Individualized and Assessment-Informed
As with most of my work, psychotherapy with you is enhanced through the inclusion of a Collaborative/Therapeutic Assessment. With assessment-informed psychotherapy, we are better able to understand and find solutions to problems such as
- Difficulty coping with emotion
- Anxiety or panic attacks
- Confusion about a major life change
- Relationship trouble
- Technical or emotional challenges of a medical crisis
However, we may simply begin with focused psychotherapy. As issues arise that could be better understood and resolved with more information, I may select from among various psychological tests to aid our work. These tests are likely to clarify relevant issues that will guide us in our work together.
Who May Benefit from Assessment-Informed Psychotherapy?
- You may be a former assessment client who wants to continue work begun during your personality or neuropsychological assessment.

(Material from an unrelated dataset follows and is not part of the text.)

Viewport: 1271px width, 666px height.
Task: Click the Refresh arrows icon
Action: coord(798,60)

- You may have experienced an assessment as a form of short-term psychotherapy and wish to continue with and further this work.

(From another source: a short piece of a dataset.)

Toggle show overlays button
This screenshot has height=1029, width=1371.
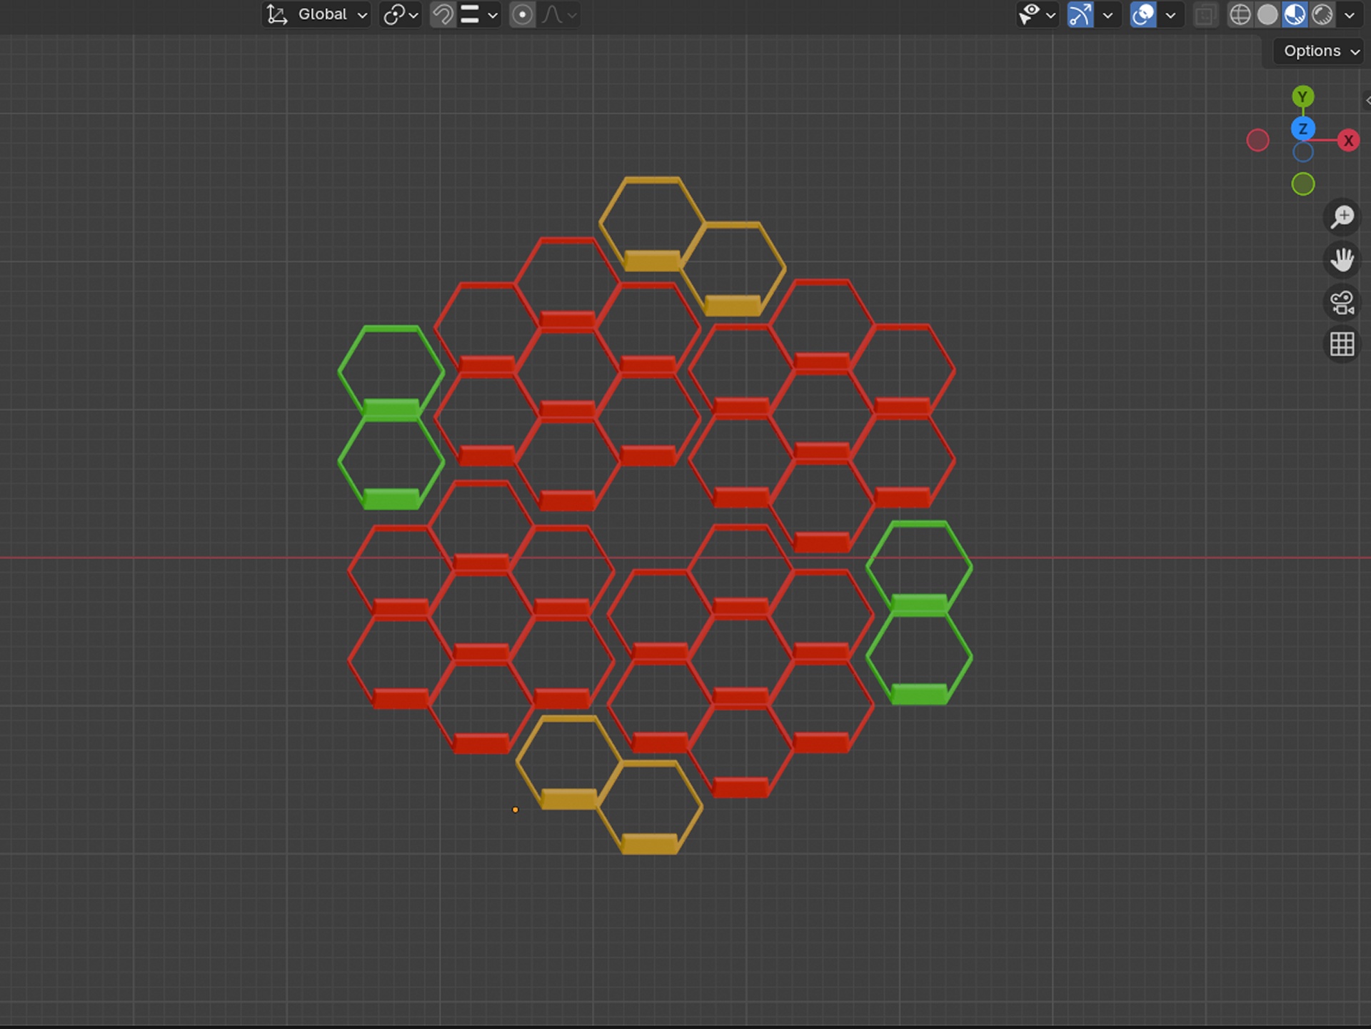pos(1143,14)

- You may wish to begin psychotherapy and leave the option open for focused or targeted personality or neuropsychological testing, as needed.
- You may be unsure about the use of targeted testing, but are willing to discuss the option as part of psychotherapy.
Naturally, the goals and issues addressed in psychotherapy are highly individualized. I encourage you to contact me to discuss your specific needs and concerns.
About Animal-Assisted Therapy
Animal-assisted therapy is a relatively new field. It began in the 1990s, and research validating its use has increased since the early 2000s. This approach can add a beneficial component to selected psychotherapy situations. By receiving the unconditional acceptance of the animal as a part of the therapy interaction, stress-hormones, heart rate, and blood pressure can all be lowered.
Together, Dr. Engelman and her collie, Sherpa, have worked with trainer, Marianne Dolcini, towards Sherpa’s certification in this area. Recently, Sherpa became a Good Citizen through the American Kennel Club and was certified in Canine-Assisted Therapy through Paws for Healing.